Dataset excerpts
————————
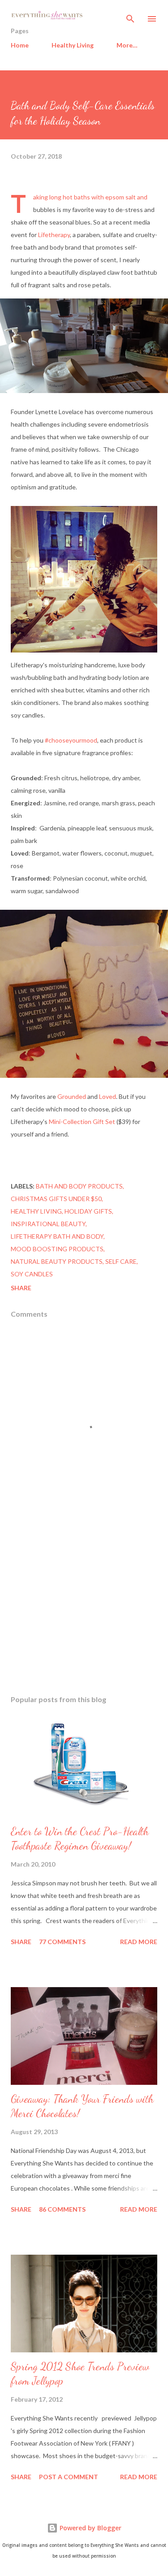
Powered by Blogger (89, 2528)
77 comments (62, 1941)
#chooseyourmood (71, 740)
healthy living (36, 1211)
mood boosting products (57, 1249)
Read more (138, 1941)
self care (121, 1261)
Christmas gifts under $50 (56, 1198)
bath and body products (79, 1186)
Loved (107, 1096)
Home (20, 45)
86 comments (62, 2209)
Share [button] (21, 1288)
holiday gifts (88, 1211)
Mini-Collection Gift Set (82, 1121)
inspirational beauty (48, 1223)
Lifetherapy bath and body (57, 1236)
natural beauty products (57, 1261)
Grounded (71, 1096)
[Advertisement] (84, 1610)
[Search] (130, 16)
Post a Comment (68, 2477)
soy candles (32, 1274)
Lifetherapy (54, 234)
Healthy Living (73, 45)
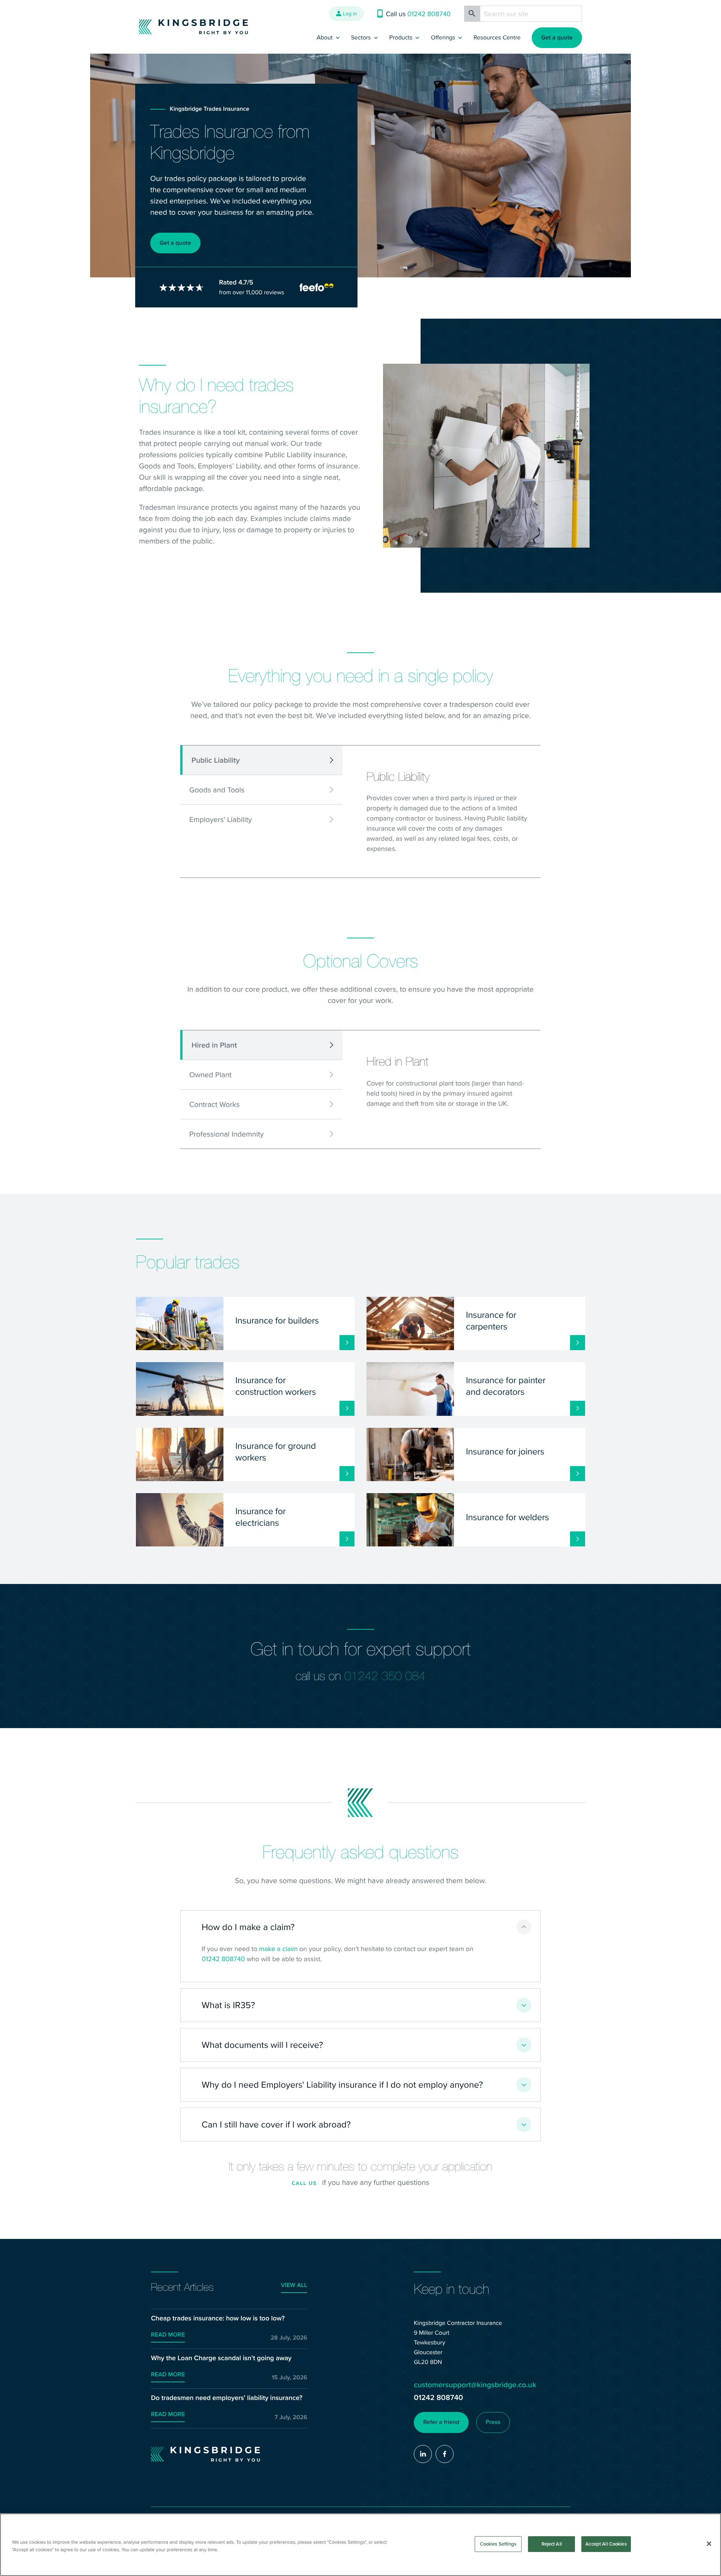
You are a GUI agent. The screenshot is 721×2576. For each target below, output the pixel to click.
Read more (168, 2335)
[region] (360, 2544)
————————
WHAT IS EXPECTED: Except for the pictures, set down each line of the records exactly as it appears.

TASK ANSWER:
Powered by Blogger (89, 2528)
77 comments (62, 1941)
#chooseyourmood (71, 740)
healthy living (36, 1211)
mood boosting products (57, 1249)
Read more (138, 1941)
self care (121, 1261)
Christmas gifts under $50 (56, 1198)
bath and body products (79, 1186)
Loved (107, 1096)
Home (20, 45)
86 comments (62, 2209)
Share [button] (21, 1288)
holiday gifts (88, 1211)
Mini-Collection Gift Set (82, 1121)
inspirational beauty (48, 1223)
Lifetherapy bath and body (57, 1236)
natural beauty products (57, 1261)
Grounded (71, 1096)
[Advertisement] (84, 1610)
[Search] (130, 16)
Post a Comment (68, 2477)
soy candles (32, 1274)
Lifetherapy (54, 234)
Healthy Living (73, 45)
You are a GUI agent. The screenshot is 721×2576. For each target below, output the pixel to click.
Read more (168, 2335)
[region] (360, 2544)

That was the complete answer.